▶ [PROBLEM REQUIREMENTS] Continue the review below of the Portland Symphony Orchestra's "Ballroom With a Twist" pops concert, starting after its last sentence.

A large Portland audience had help fighting off the November cold on Saturday night as the latest PSO Pops! program provided a hot blast of dance.

Flashy costumes and flashier movement filled the front portion of the wide Merrill Auditorium stage as professional dancers from “So You Think You Can Dance” and “Dancing With the Stars” arrived to headline an amazingly energetic program called “Ballroom With a Twist.”

Fans of those TV competitions know that the emphasis is on such things as style, athleticism and dazzle within popular dance forms. There was no shortage of all those factors as just about every piece earned wows from the crowd.

Anna Trebunskaya and Damien Whitewood acted as masters of ceremony for the dancing and performed a couple of featured numbers. With vocal backing from Gina Glocksen-Ruzicka (of “American Idol” fame) and Mykal Kilgore, the pair partnered with extroverted flair to the classics “I Got Rhythm” and “Singin’ in the Rain.” The Portland Symphony Orchestra behind them, with augmented percussion, provided the foundation for the duo’s intensely choreographed work.

The vocalists stepped forward for a few dramatic pop numbers, such as “Without Love,” riding atop the orchestra’s surging accompaniment. Perhaps their best moment, though, came in backing the dancers on “You Can’t Stop the Beat,” the rousing theme from the musical “Hairspray.” On this, four pairs of dancers tore up the polished floor in true, let-it-all-out Broadway style.

A male dancer named simply Legacy defied gravity on a breakdance number that was a solo highlight in a program that mostly emphasized diverse, up-tempo choreography for multiple performers.

▶ [ENTRIES SUPPLIED]
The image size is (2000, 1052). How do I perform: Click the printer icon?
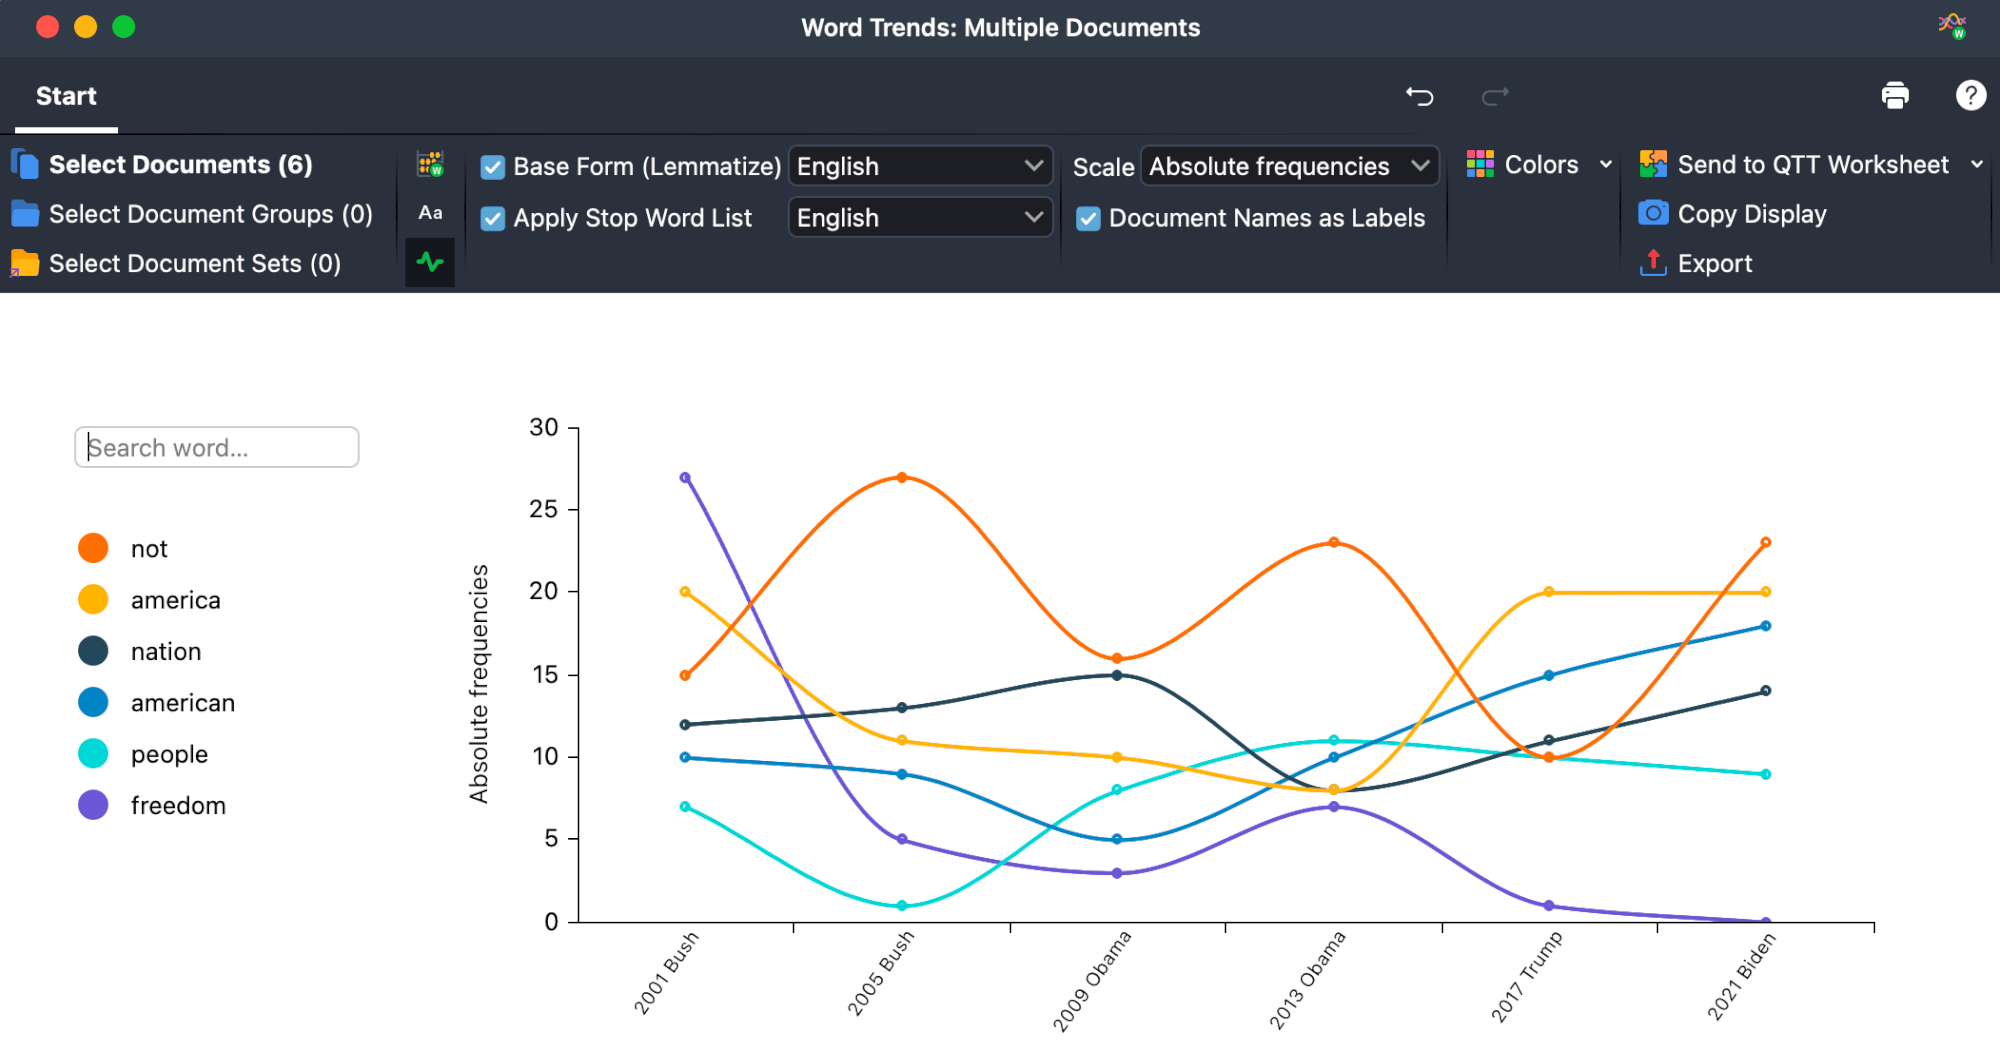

---

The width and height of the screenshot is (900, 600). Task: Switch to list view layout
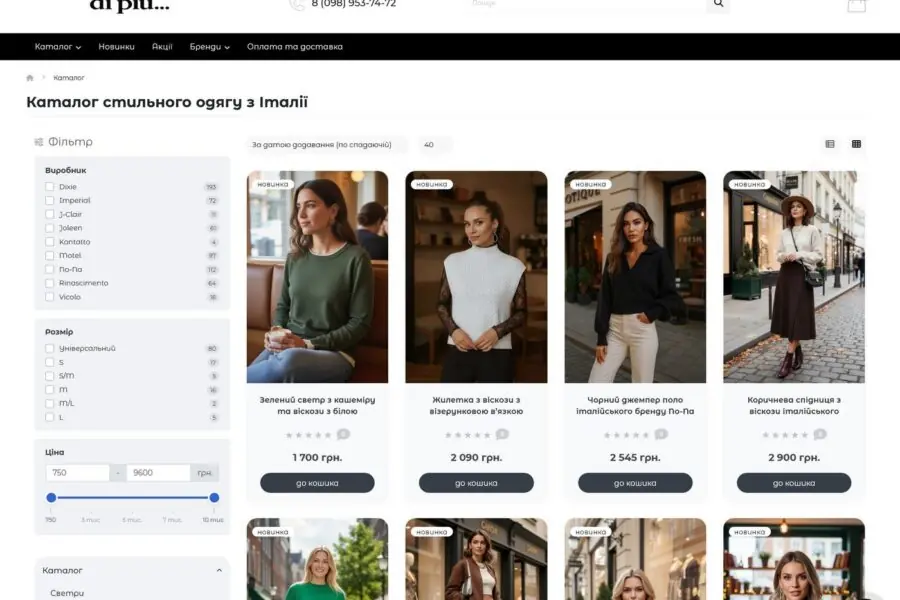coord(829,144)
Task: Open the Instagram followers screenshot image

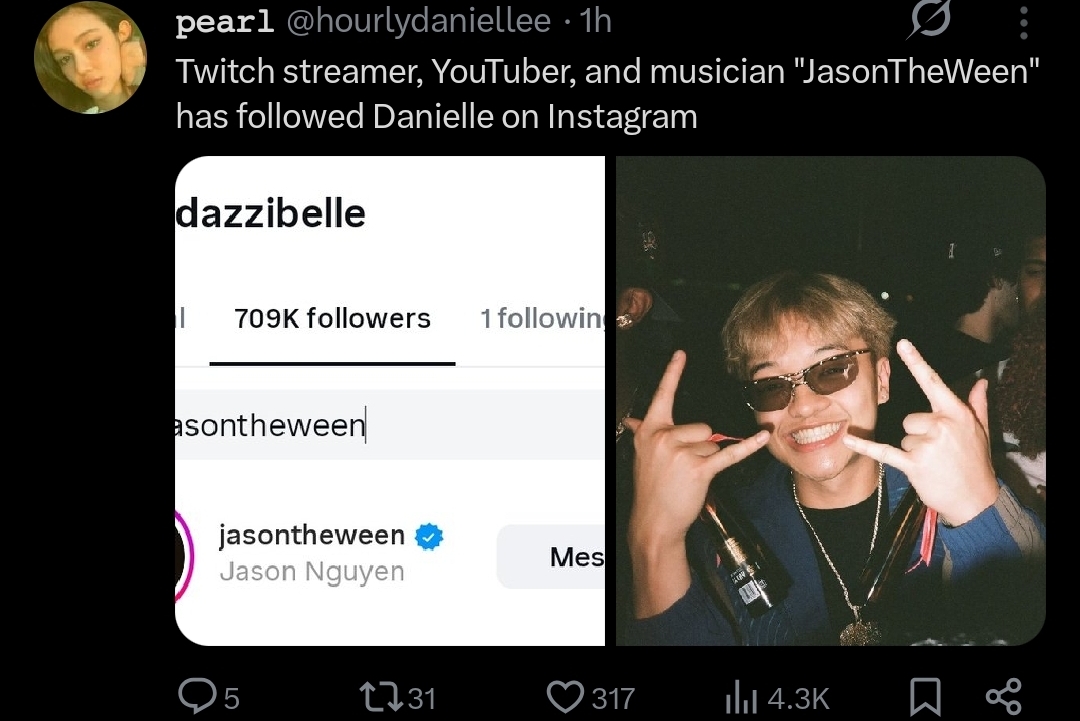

==

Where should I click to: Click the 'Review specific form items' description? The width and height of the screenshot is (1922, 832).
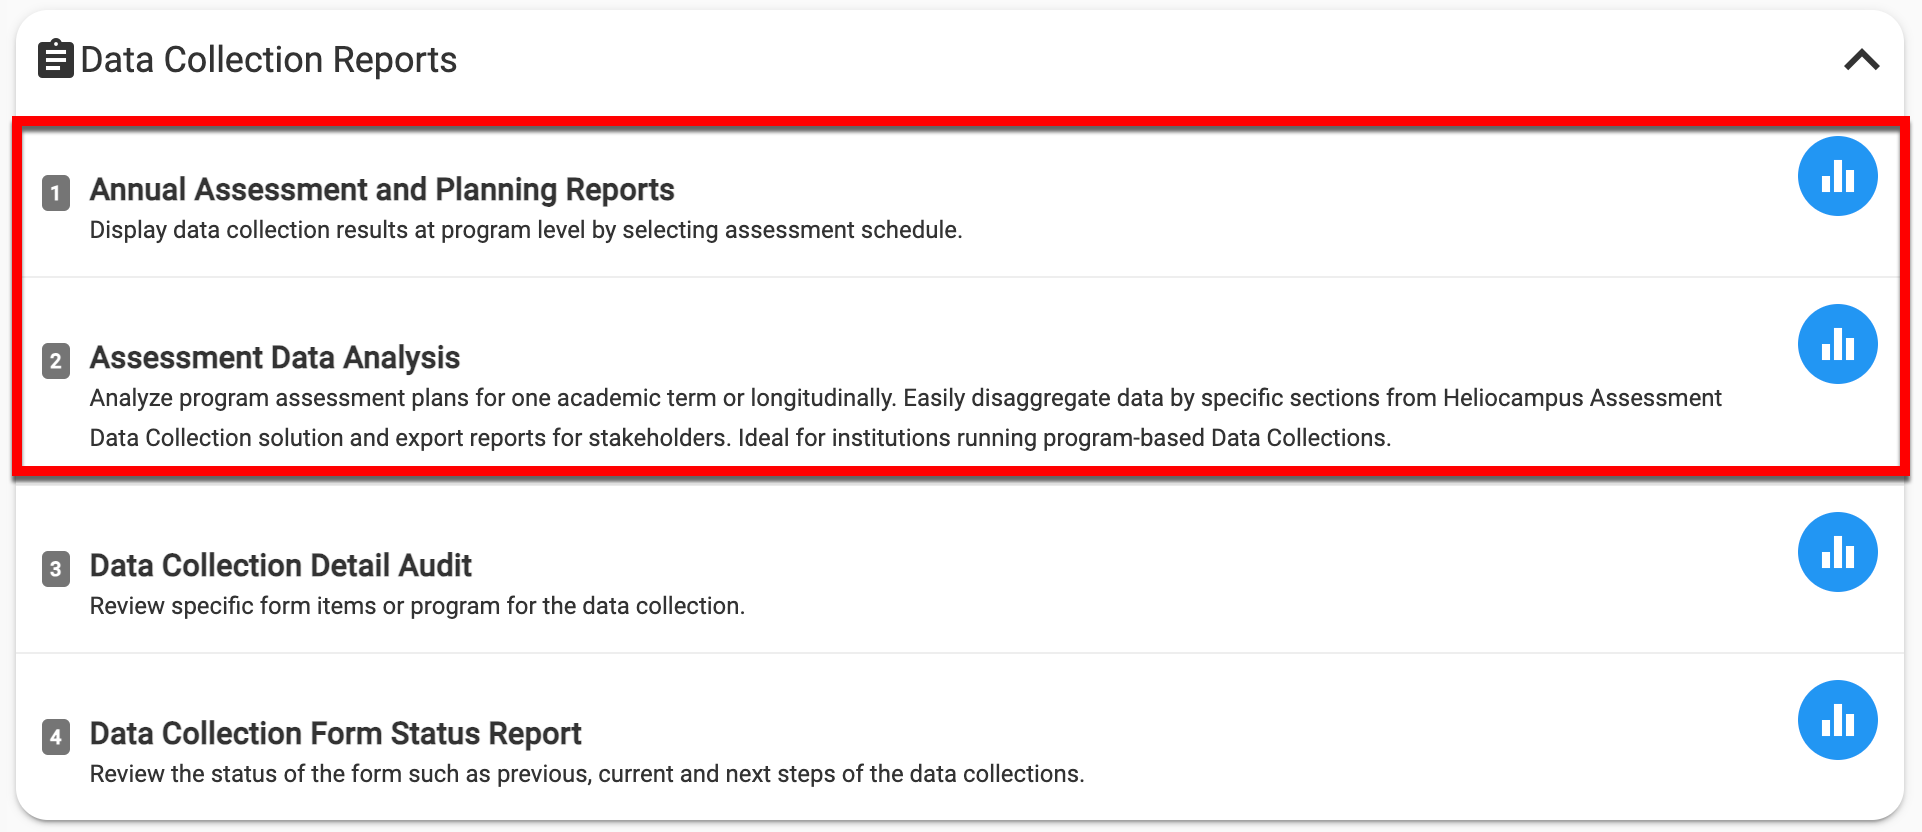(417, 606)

▶ [RESPONSE TO THE TASK]
Latin dance figured prominently in an infectious take on “Guantanamera,” while blues and boogie ingredients came to a boil on a piece that began with Kilgore invoking a “Zoot Suit Riot.” As if possessed, dancers ripped through swing dance variations to a full-tilt rumble of sound from the orchestra (at that point, perhaps more accurately called a band).

For the first half of the program, well-traveled guest conductor Bob Bernhardt led the PSO through engaging performances of familiar, folk dance-inspired works by Dvorak and Brahms before arriving at what the conductor jokingly referred to as an unknown work.

Of course, the “Waltz of the Flowers” from The Nutcracker is anything but unknown and was given a lovely performance. The bows of the string players glided gracefully across their instruments, filling the hall with Tchaikovsky’s beautiful ballet music.

Selections from “Chicago” provided a jazzy transition to the exuberant dance numbers that followed the intermission.

Steve Feeney is a freelance writer who lives in Portland.